Özenli işçiliği ile dikkat çeken kuş köşklerinden
bir başkası da Üsküdar Selimiye de bulunan Selimiye
Camisi dış yüzeyinde görülüyor.
19 yy da taştan oyularak yapılmış kuş köşklerinin
iki yanına konulmuş olan minareleri ile adeta
küçük bir cami maketini andırması ile dikkatleri
üzerinde topluyor.
Doğa'nın Kuş Sarayları üzerinde ki tahribatı
Bir
çok zarif kuş sarayı ise bakımsızlık ve ihmal
nedeniyle kaderiyle başbaşa bırakılmış. Bunlardan
birisi de Eyüp Camisi doğu cephesinde bulunuyor.
Zarif kuş sarayı hava şartlarına, rüzgar erozyonuna,
yağışlardan ve yapıldığı taşın güneş ışınlarından
oluşan aşırı sıcaklıklardan doğabilen çatlamalar
nedeniyle oldukça etkilenerek kayıplara uğramış.
Günümüzde bir çoğu yağışlar dış hava etkenlerinin
yaratmış olduğu etki ile tahrip olan kuş evleri,
serçe saraylar ilgisizlik ve biriken gübrelerin
temizlenmeme bakımsızlık gibi nedenlerle su giderlerinin
tıkanması sonucu çatlamalarla kırılma ve dökülmelerle
karşı karşıya kalıyorlar.
Bazılarında
ise içinde zamanla oluşan bitki köklerinin genişleyip
uzamasıyla bulunduğu yeri çatlatarak tahrip olmasına
neden oluyor. Örnek olarak 2015 yılına dek gelebilen
ve Tahtakale'de bulunan Şeyh Davut Hanın duvarında
ki kuş evi sayılabilir.
Yıllar önce ahşap malzeme kullanılarak yapılanlar
kuş saraylarının izlerine ise günümüzde ne yazık
ki hiç rastlanmıyor.
Üzerlerinde kuş evi ve sarayları barındıran mimari
eserler
İstanbul: Süleymaniye, Bali Paşa, Yeni
Cami, Nuruosmaniye, Fatih, Laleli, Üsküdar, Ayazma,
Selimiye camileri, B. Çekmece Sokulu Mehmet Paşa
Köprüsü, Kara Mustafa Paşa, Amcazade Hüseyin Paşa,
Seyyid Hasan Paşa, Feyzullah Efendi Medreseleri,
Ragıp Paşa, Amcazade Hüseyin Paşa, I. Mahmut,
Şebsefa Hatun, Şah Sultan Sıbyan Mektepleri, I.
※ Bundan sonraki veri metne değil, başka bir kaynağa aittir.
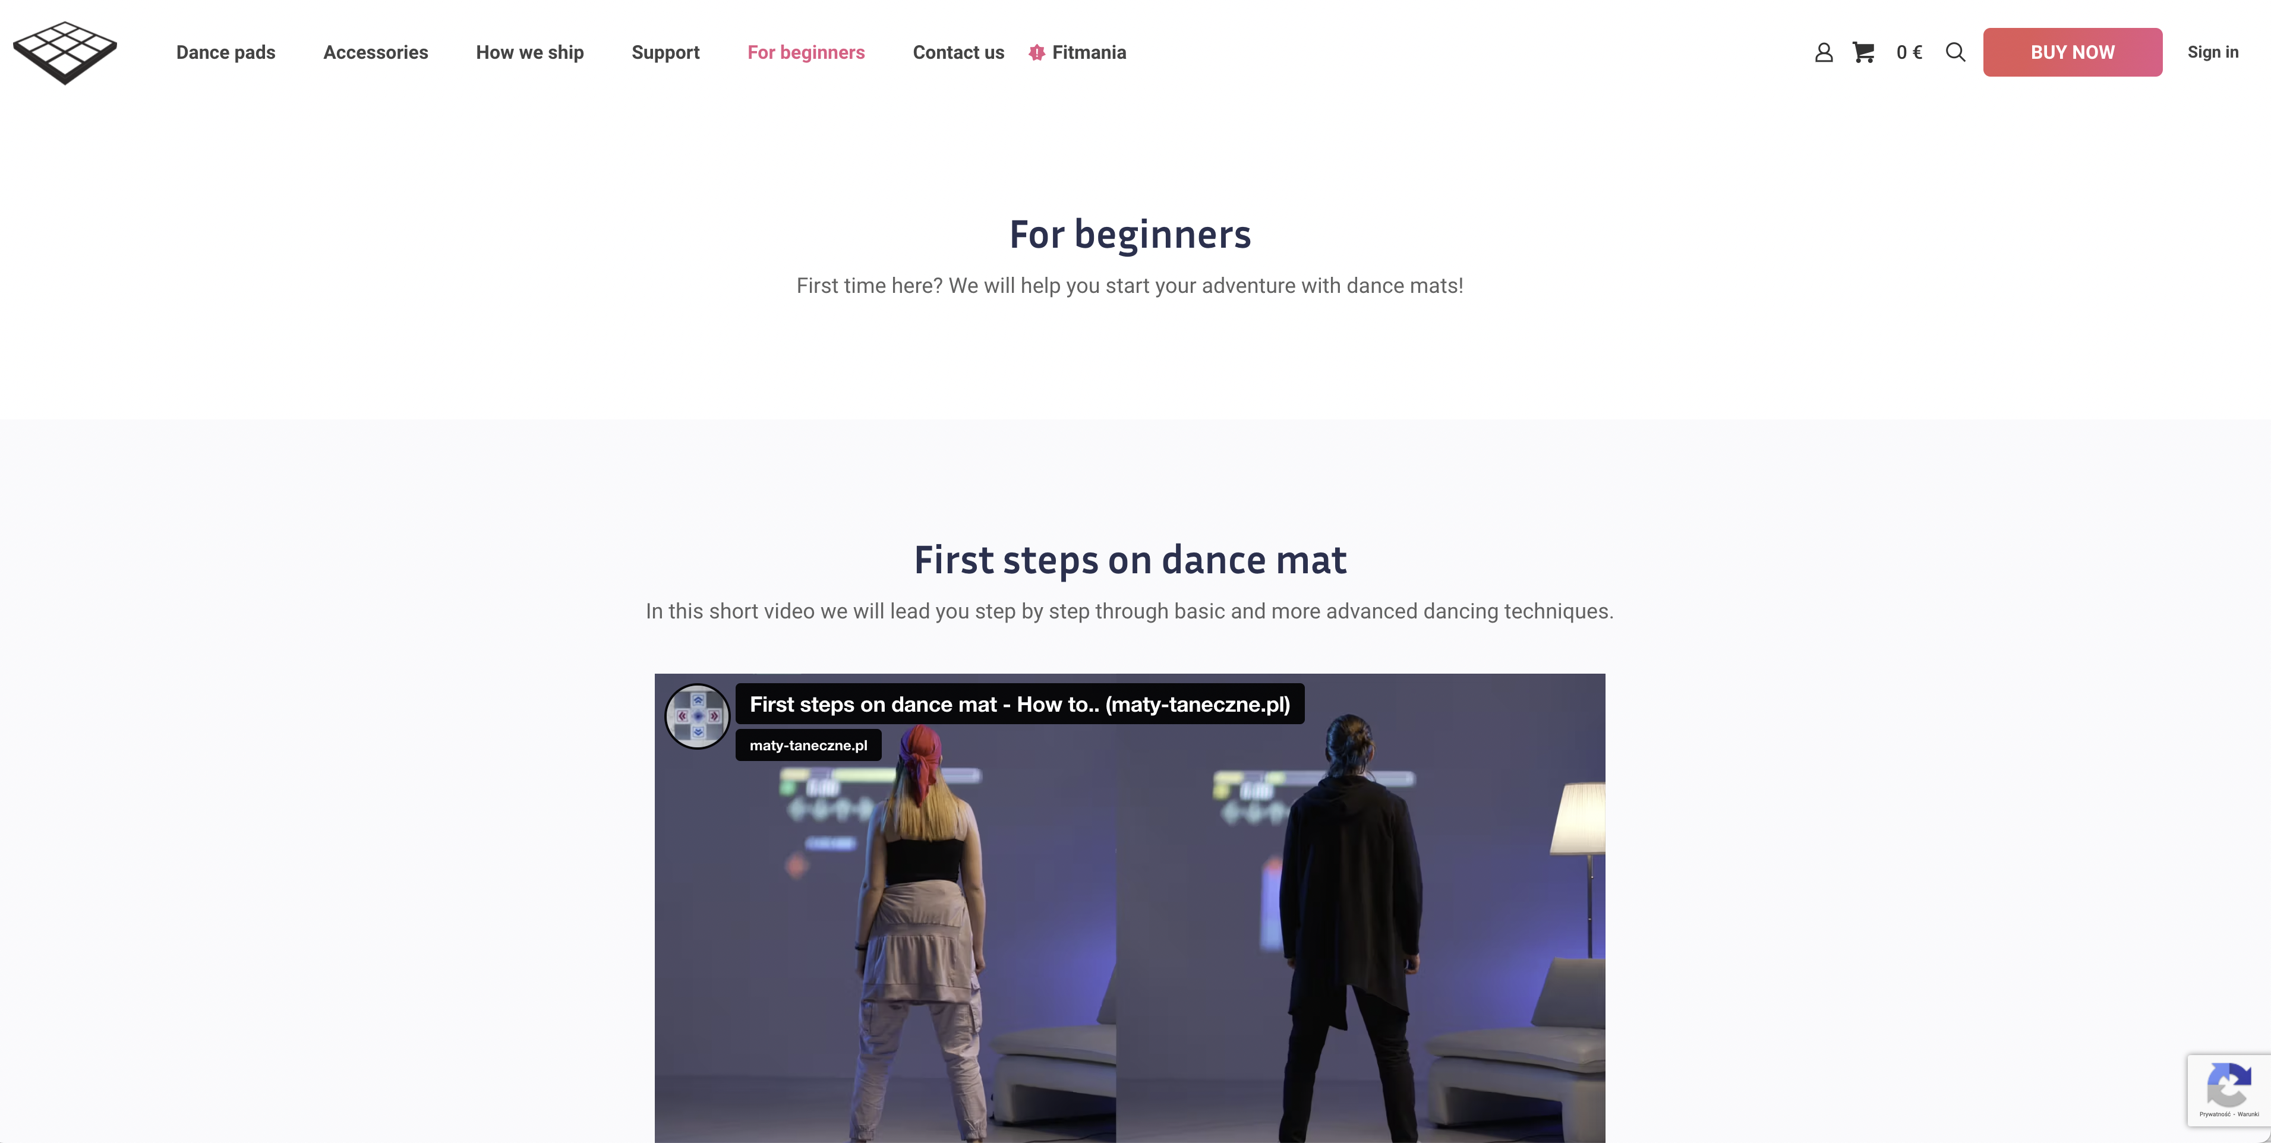The width and height of the screenshot is (2271, 1143).
Task: Open the shopping cart icon
Action: (1864, 53)
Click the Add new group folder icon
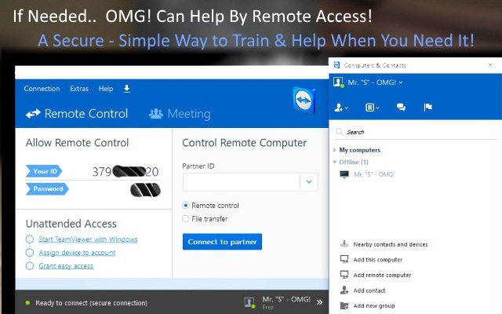Viewport: 502px width, 314px height. (x=344, y=305)
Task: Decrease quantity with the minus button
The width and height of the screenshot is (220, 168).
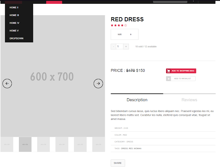Action: tap(113, 46)
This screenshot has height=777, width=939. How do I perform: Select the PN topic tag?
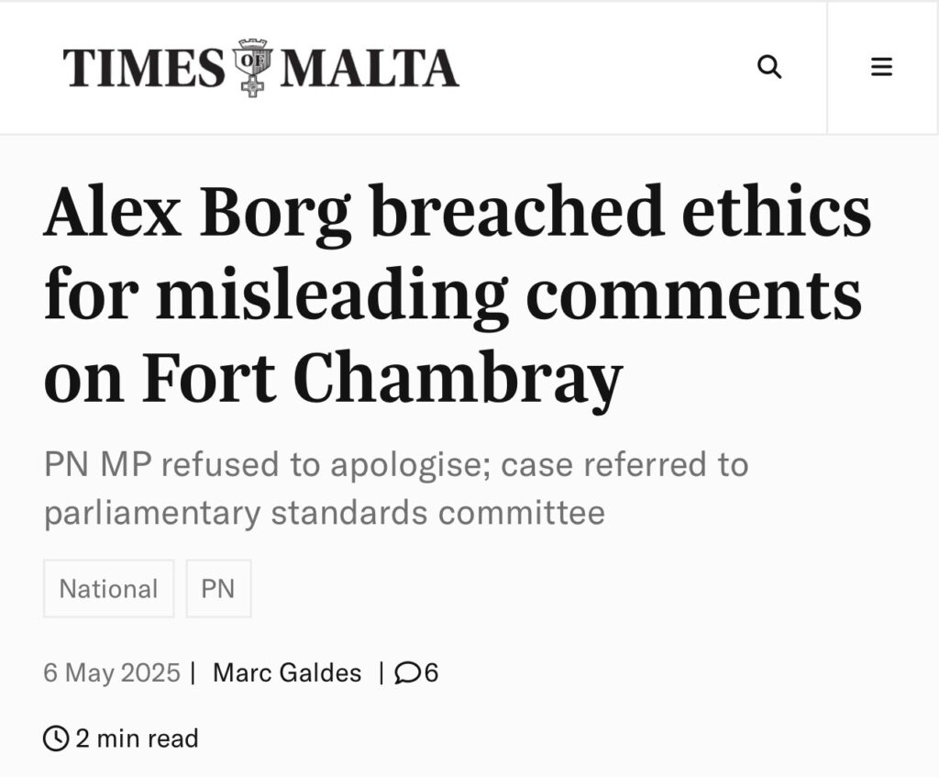pyautogui.click(x=218, y=589)

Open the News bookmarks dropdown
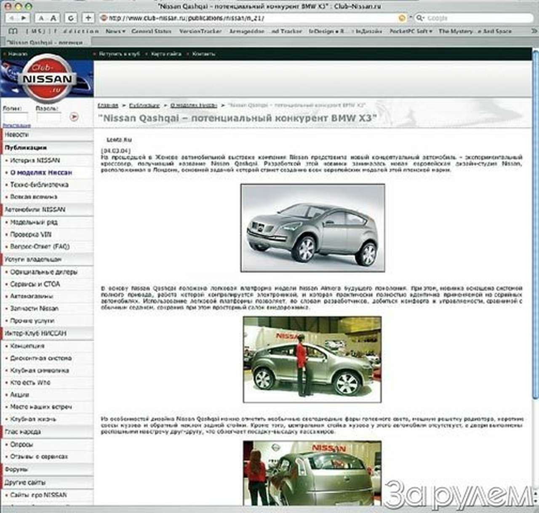tap(115, 31)
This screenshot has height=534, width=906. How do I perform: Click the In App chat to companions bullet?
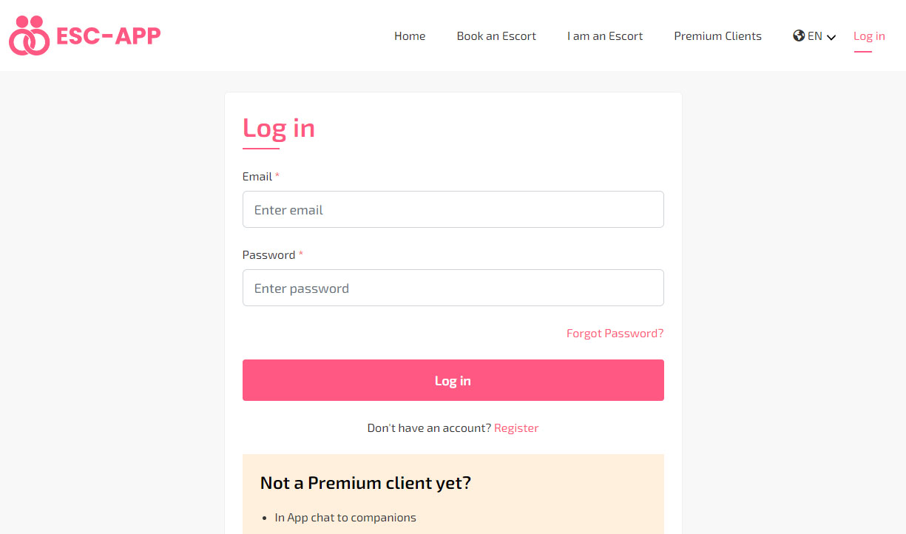345,518
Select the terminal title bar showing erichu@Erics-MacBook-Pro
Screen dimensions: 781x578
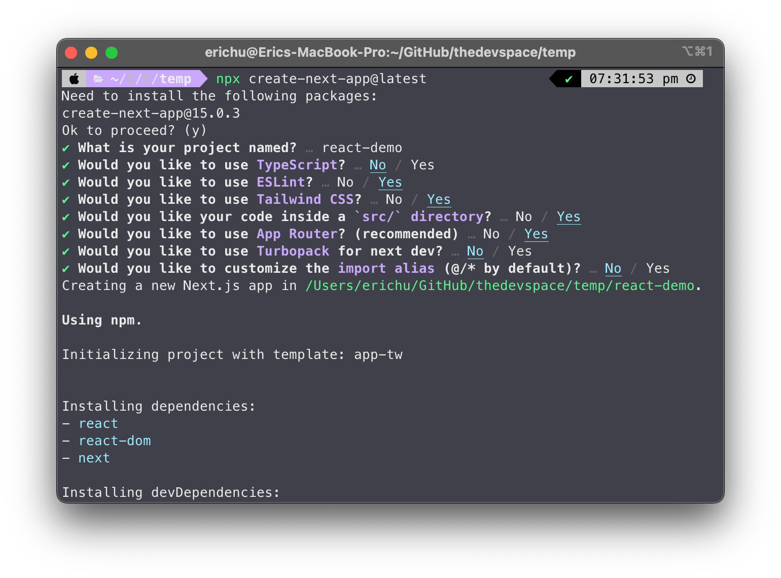point(389,52)
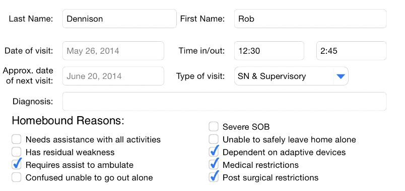Click the Last Name field showing Dennison
Screen dimensions: 405x191
pyautogui.click(x=119, y=19)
Mahmut kütüphanesi, 3. Mustafa Türbesi, Büyük
Yeni han, Çukurçeşme Hanı, Hasan Paşa Hanı, Eski
darpane, Taksim Maskemi, Balat Ahrida Sinegogu,
Yahudi Gasilanesi. Tokat ve Antakya da Ulu Cami,
Niğde Kığılı Camisi, Amasya Sultan Beyazıt camisi,
Doğu Beyazıt İshak Paşa Sarayı Camisi, Hayrabolu
Çorumi Mustafa Efendi Camisi, Nevşehir Damat İbrahim
Paşa Kütüphanesi, Merzifon Kara Mustafa paşa Hanı,
Zile Çarşı Hamamı, Kayseri Seyh Çeşmesi.